現行省エネ法では届出対象の建物というのは「第一種特定建築物」と「第二種特定建築物」の2種類に分かれています。

これらの違いは用途によらず床面積が2,000㎡以上かどうかだけで区別されており、基準に著しく不十分な場合「第二種特定建築物」の場合、行政庁から「勧告」されるのに対して、「第一種特定建築物」の場合は「指示・命令等」となっています。表現が少し違うくらいの程度ですが、どちらも基準に著しく不十分な場合、指摘を受けることになっています。

さて、4月1日から本格的に切り替わる建築物省エネ法ではこの「第一種」、「第二種」という区別はなくなり、「2,000㎡以上かつ、非住宅用途」のことを概ね「特定建築物」と呼ぶことになり、基準に適合していなければ確認済証の発行はされなくなります。
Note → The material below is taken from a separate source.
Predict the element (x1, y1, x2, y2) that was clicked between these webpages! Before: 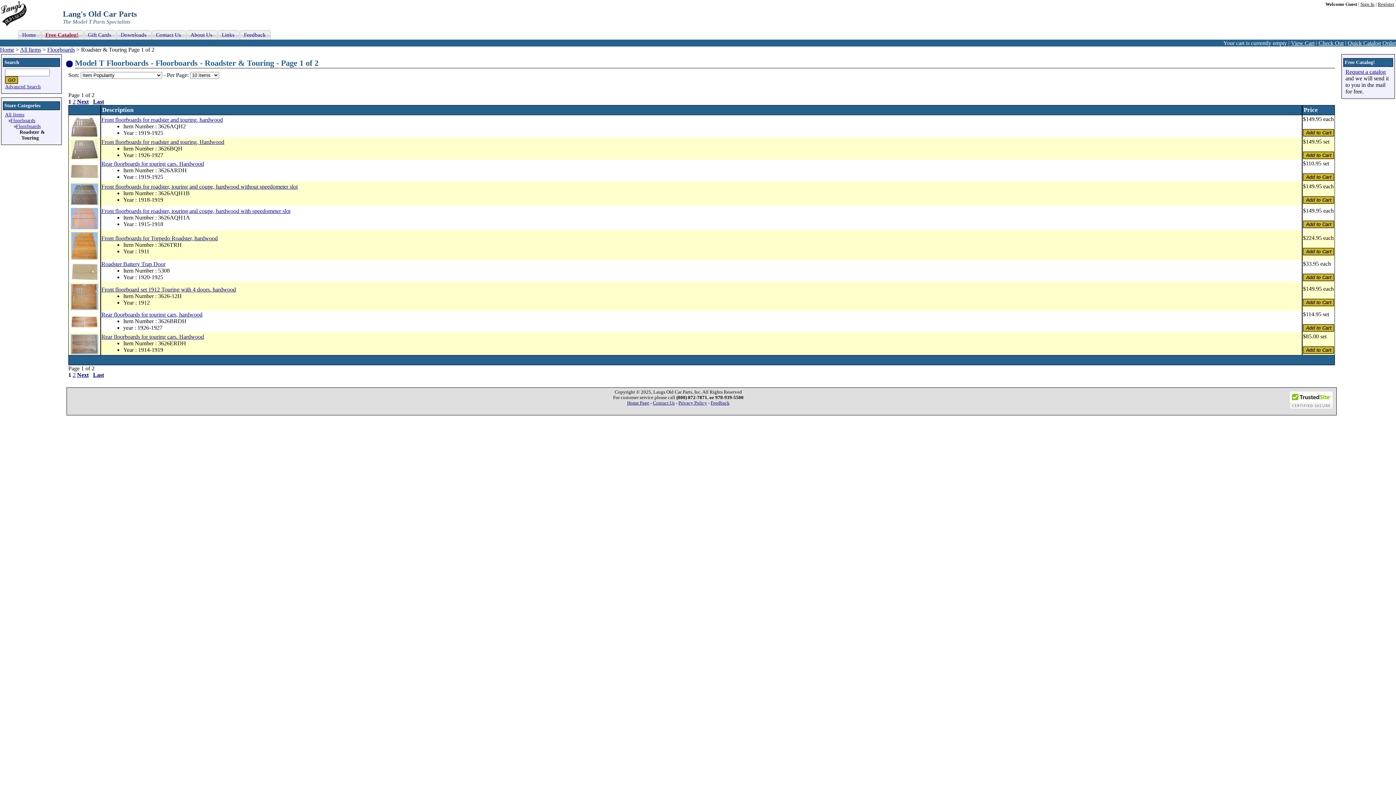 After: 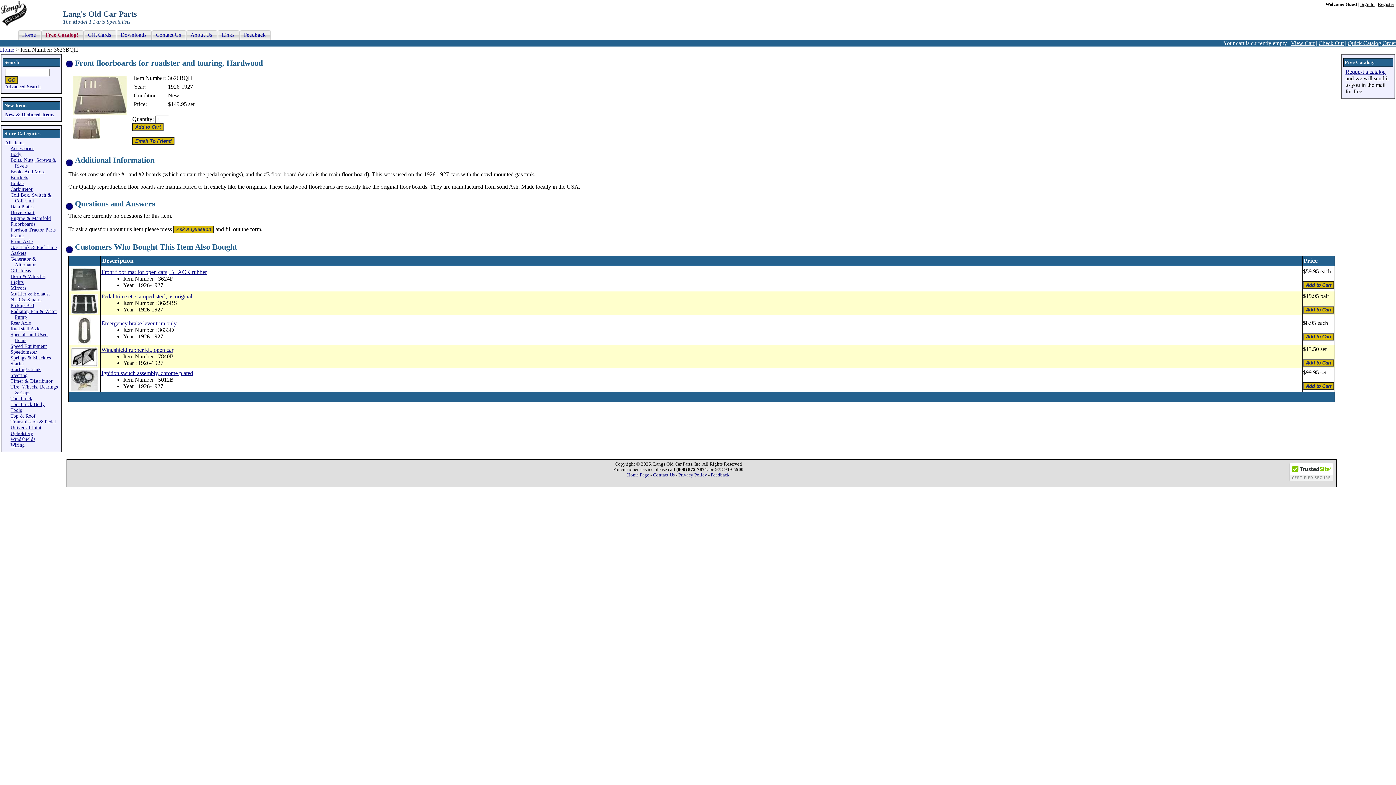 Action: bbox: (69, 154, 99, 160)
2,000㎡が基準の数字であることは変わりませんが、用途が「住宅」か「非住宅」かということに注意が必要です。

2,000㎡以上の非住宅であっても「特定建築物」とならないのは、①「畜舎」や「自動車車庫」のように高い開放性を有する建物だったり、②文化財指定されるような和風建築物など省エネ基準に適合させることが困難な建物、③仮設建築物等となっており、これらは「適用除外される建築物」に該当します。

建築物省エネ法の規制措置の適用判断
国土交通省:建築物省エネ法の概要説明会テキスト http://kentikubutsu-shoeneho.gio.filsp.jp/201607/pdf/text/shoene_gaiyou.pdf

また2,000㎡以上の非住宅の建築物であっても、ピロティやアーケードなど、常時外気に解放された部分がある場合、その部分は床面積から除いて判定することができます。
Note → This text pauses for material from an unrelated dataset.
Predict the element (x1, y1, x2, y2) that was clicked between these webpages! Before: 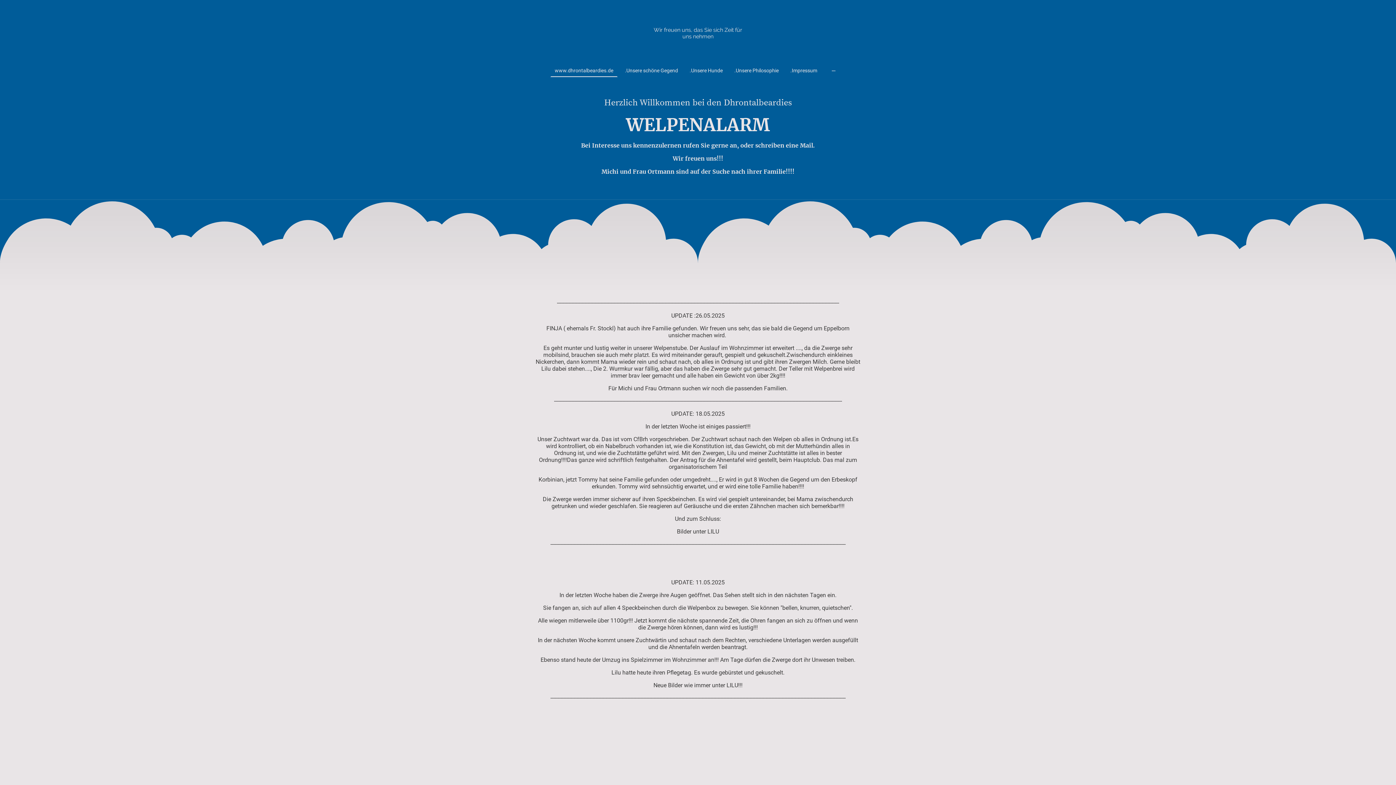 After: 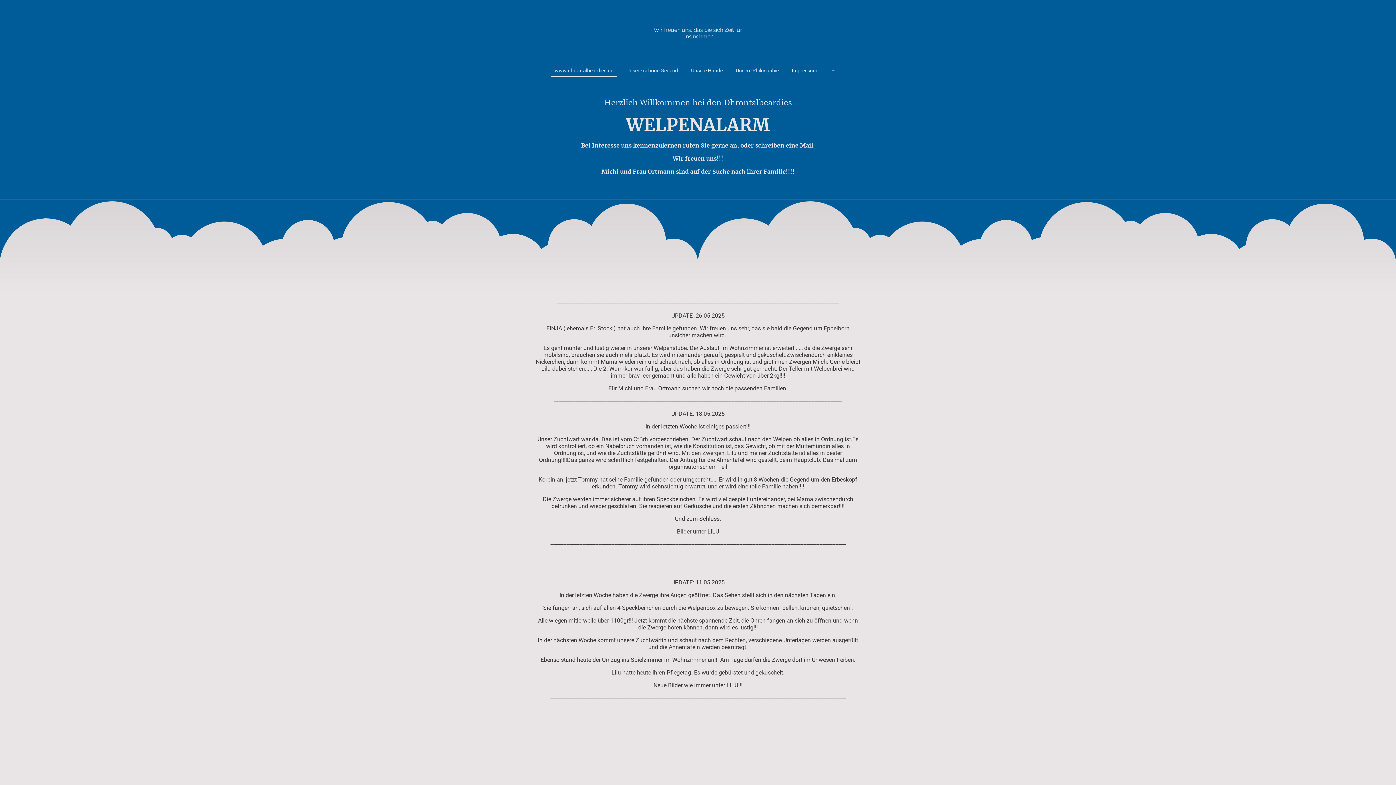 Action: label: www.dhrontalbeardies.de bbox: (551, 64, 617, 76)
そして用途が単一ではなく、住宅と非住宅の複合用途である建物が2,000㎡以上という場合、現行省エネ法では「第一種特定建築物」に該当しましたが、建築物省エネ法の規定になると住宅用途部分を除き、非住宅部分の床面積が2,000㎡以上かどうかで「特定建築物」に該当するかを判断します。
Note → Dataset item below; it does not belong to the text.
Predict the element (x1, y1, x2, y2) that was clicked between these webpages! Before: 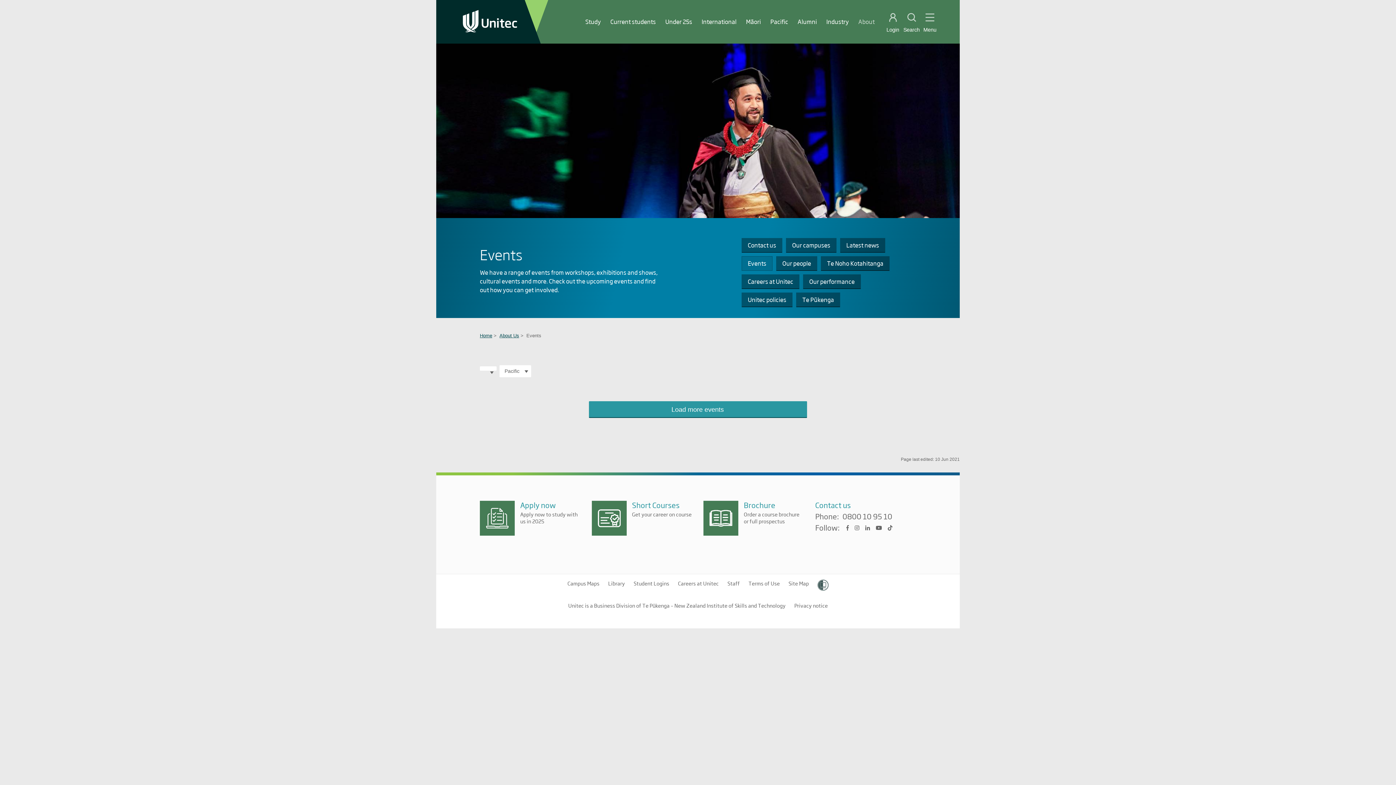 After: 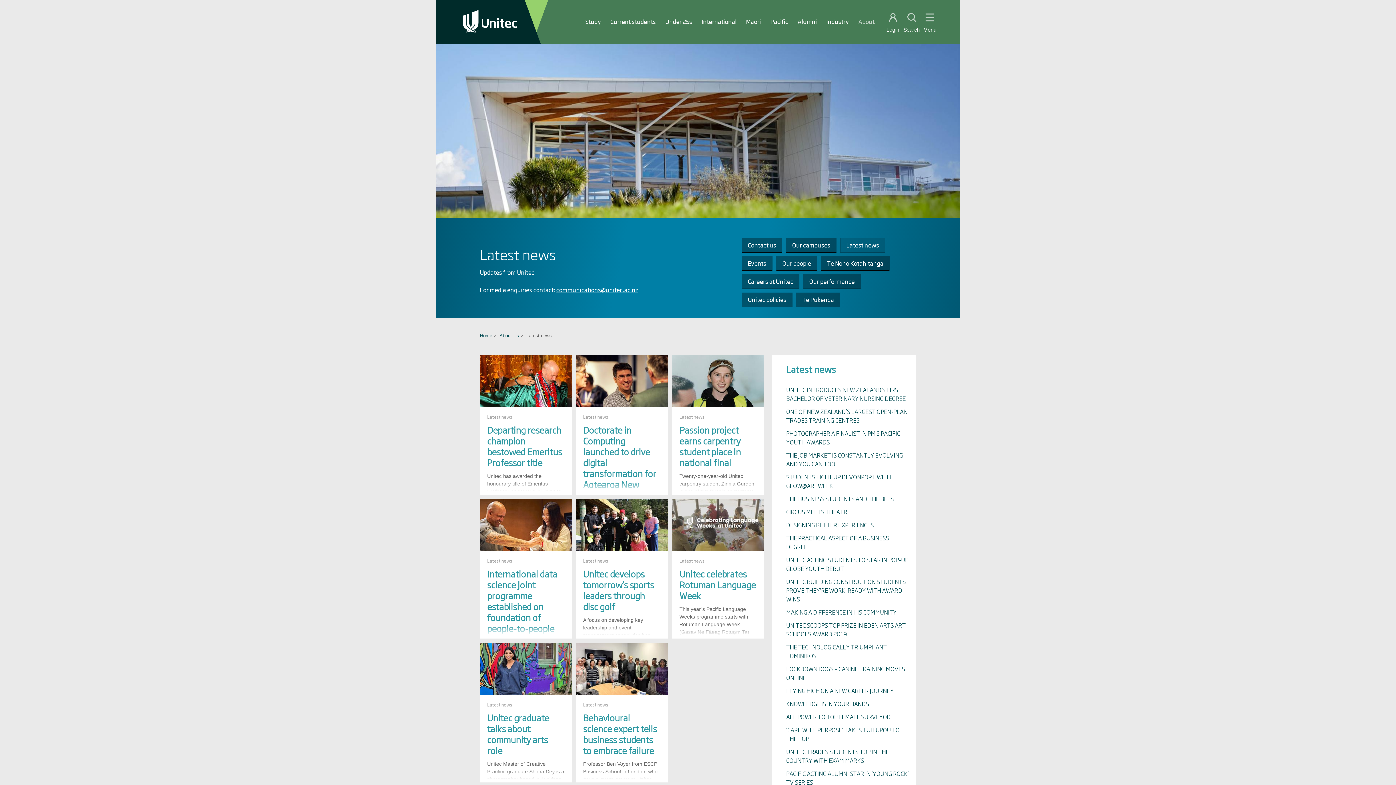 Action: bbox: (840, 238, 885, 252) label: Latest news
「特定建築物」に該当する場合は省エネ適判の対象となり、手続きの方法が変わるだけでなく基準に適合させる必要が発生しますので、主に住宅用途の複合ビルを設計する場合には、非住宅用途部分を2,000㎡未満に抑えて計画するなどの調整を行うような場面もあるかもしれません。しかし今の省エネ基準に適合させることは決して困難というわけではないため、一般的な省エネの配慮を欠かさない設計をすることが求められるのではないかと思います。